Indossare capi colorati è un modo per trasmettere energia, originalità e stile, è un dato di fatto: il colore è espressione ed emozione. C’è chi preferisce il total black e chi invece ama esprimere se stesso con colori sgargianti. Ciò che si nasconde dietro questi colori accesi è interessante e al tempo stesso lugubre, questo il motivo principale per cui le aziende non parleranno mai del surplus inserito nel prezzo, e di riflesso non daranno informazioni a riguardo.
Le passerelle della fashion week sono spesso un tripudio di tinte vivaci che attira chiunque ami distinguersi con un tocco di personalità. Ma pochi riflettono su cosa significhi, a livello ambientale e sociale, trasformare un tessuto grezzo in un capo dai colori brillanti. Dietro il fascino dei colori si nasconde in realtà un processo che lascia segni molto più profondi di quanto possiamo immaginare.

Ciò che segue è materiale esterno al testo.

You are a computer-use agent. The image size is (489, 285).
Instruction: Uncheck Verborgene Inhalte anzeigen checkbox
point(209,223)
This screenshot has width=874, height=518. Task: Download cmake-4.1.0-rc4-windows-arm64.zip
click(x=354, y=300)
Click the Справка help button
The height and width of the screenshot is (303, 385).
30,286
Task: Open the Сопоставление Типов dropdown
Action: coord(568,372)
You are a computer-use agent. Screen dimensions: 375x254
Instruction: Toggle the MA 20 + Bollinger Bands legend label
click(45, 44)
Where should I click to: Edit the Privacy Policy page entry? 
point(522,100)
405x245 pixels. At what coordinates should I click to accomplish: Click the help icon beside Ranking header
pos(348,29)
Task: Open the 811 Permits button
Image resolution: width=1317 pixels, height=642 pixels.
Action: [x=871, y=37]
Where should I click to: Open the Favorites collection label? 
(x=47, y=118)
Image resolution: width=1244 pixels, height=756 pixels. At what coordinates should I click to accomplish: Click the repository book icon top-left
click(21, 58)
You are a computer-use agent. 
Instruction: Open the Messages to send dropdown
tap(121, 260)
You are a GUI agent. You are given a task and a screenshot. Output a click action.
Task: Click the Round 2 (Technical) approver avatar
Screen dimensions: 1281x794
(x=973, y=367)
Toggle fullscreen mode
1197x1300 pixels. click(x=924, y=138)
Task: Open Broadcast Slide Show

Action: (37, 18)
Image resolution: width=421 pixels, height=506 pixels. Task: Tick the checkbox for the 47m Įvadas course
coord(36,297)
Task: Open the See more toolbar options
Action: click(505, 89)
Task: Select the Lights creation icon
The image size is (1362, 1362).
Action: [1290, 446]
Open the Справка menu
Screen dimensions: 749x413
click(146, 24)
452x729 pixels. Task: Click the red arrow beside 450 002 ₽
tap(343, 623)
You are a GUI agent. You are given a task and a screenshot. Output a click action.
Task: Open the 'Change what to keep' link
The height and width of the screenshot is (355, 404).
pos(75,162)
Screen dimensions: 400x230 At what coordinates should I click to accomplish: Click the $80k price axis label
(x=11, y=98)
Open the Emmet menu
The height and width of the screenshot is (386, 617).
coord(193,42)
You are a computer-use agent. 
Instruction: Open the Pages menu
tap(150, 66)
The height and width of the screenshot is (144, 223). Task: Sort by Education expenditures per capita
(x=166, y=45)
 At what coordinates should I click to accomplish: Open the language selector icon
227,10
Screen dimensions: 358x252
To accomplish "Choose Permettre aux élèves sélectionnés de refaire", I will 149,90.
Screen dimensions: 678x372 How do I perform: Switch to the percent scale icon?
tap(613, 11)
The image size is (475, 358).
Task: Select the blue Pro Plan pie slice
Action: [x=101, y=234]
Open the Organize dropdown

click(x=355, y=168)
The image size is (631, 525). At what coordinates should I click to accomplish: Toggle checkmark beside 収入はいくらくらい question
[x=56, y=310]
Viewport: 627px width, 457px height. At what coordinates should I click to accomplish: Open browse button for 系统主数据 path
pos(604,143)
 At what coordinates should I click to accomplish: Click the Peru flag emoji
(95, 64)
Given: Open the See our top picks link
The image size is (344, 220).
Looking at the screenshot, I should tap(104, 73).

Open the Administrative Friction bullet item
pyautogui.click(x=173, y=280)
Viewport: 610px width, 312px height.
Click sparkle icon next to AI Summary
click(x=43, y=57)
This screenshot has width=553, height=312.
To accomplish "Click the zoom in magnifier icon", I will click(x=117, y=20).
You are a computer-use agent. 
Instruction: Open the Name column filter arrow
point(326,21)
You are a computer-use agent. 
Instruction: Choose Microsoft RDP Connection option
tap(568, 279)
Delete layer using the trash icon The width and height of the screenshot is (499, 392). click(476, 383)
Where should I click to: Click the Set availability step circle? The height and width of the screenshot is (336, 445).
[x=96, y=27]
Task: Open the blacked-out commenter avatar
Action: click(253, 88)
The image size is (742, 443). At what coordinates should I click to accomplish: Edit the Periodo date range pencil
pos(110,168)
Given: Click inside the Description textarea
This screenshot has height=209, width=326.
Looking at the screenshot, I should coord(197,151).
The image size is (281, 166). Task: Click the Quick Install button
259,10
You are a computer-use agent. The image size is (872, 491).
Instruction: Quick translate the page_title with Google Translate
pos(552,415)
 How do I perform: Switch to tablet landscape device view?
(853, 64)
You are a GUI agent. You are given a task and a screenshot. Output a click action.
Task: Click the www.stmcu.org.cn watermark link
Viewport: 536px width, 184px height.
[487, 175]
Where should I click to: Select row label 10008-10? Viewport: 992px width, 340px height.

Il processo di colorazione dei capi: un impatto invisibile ma potente
La produzione di capi colorati richiede un processo articolato che inizia nelle enormi vasche di tintura. Si tratta di vasche all’interno delle quali il colore è sciolto in acqua e i capi vengono immersi in queste miscele chimiche a base di coloranti sintetici. Questi bagni chimici, tuttavia, non si esauriscono con il processo di colorazione: la loro strada continua e indovinate un po’ dove va a finire? Nei corsi d’acqua, contaminando fiumi e laghi di metalli pesanti, coloranti e solventi. Questo processo si attenua quando i capi hanno colori più tenui e invece diventa più incisivo nel caso di colori shock. Non è solo l’acqua a ‘soffrirne’.
La filiera crea danni anche ai lavoratori che sono esposti quotidianamente a sostanze nocive, aumentando così rischi sulla salute: malattie della pelle, psoriasi, malattie respiratorie. Questo circolo vizioso è imprescindibile se si pensa alla maggior parte delle collezioni dei brand: i colori sono sempre presenti. Si parla del 20% di inquinamento idrico globale, i dati lasciano pensare a quanto sia espanso ed invalidante il fenomeno nei confronti del nostro ecosistema terrestre. Ma le informazioni non finiscono qui.
Questo costo ‘elevato’ dei capi colorati viene ovviamente ‘nascosto’ e sparso nella collezione lanciata dal brand, in questo modo per l’acquirente è difficile comprenderlo. Quando ci si trova di fronte a un capo colorato venduto a prezzi stracciati, è lecito chiedersi quale sia il prezzo realmente pagato dall’ambiente e dalla società. E questo non è altro che uno dei tanti drammi del fast fashion. Ma allora come si può fare la differenza? Semplicemente smettere di acquistare fast fashion pensando di risparmiare.
La soluzione quindi non è smettere di acquistare capi colorati, ma scegliere con maggiore consapevolezza. Preferire capi di qualità, anche se più costosi, permette di ridurre l’impatto ambientale a lungo termine. Un cappotto giallo shock ben fatto può durare 7-8 anni, limitando la necessità di acquisti frequenti e abbattendo l’inquinamento complessivo generato. Al contrario, optare per fast fashion, dove la bassa qualità porta i capi a deteriorarsi in poche stagioni, alimenta la produzione di massa e l’inquinamento. Comprare a prezzi bassi e più spesso è una logica malata, un cortocircuito che ci hanno fatto credere ‘conveniente’, ma non conviene né all’ambiente, né alle nostre tasche.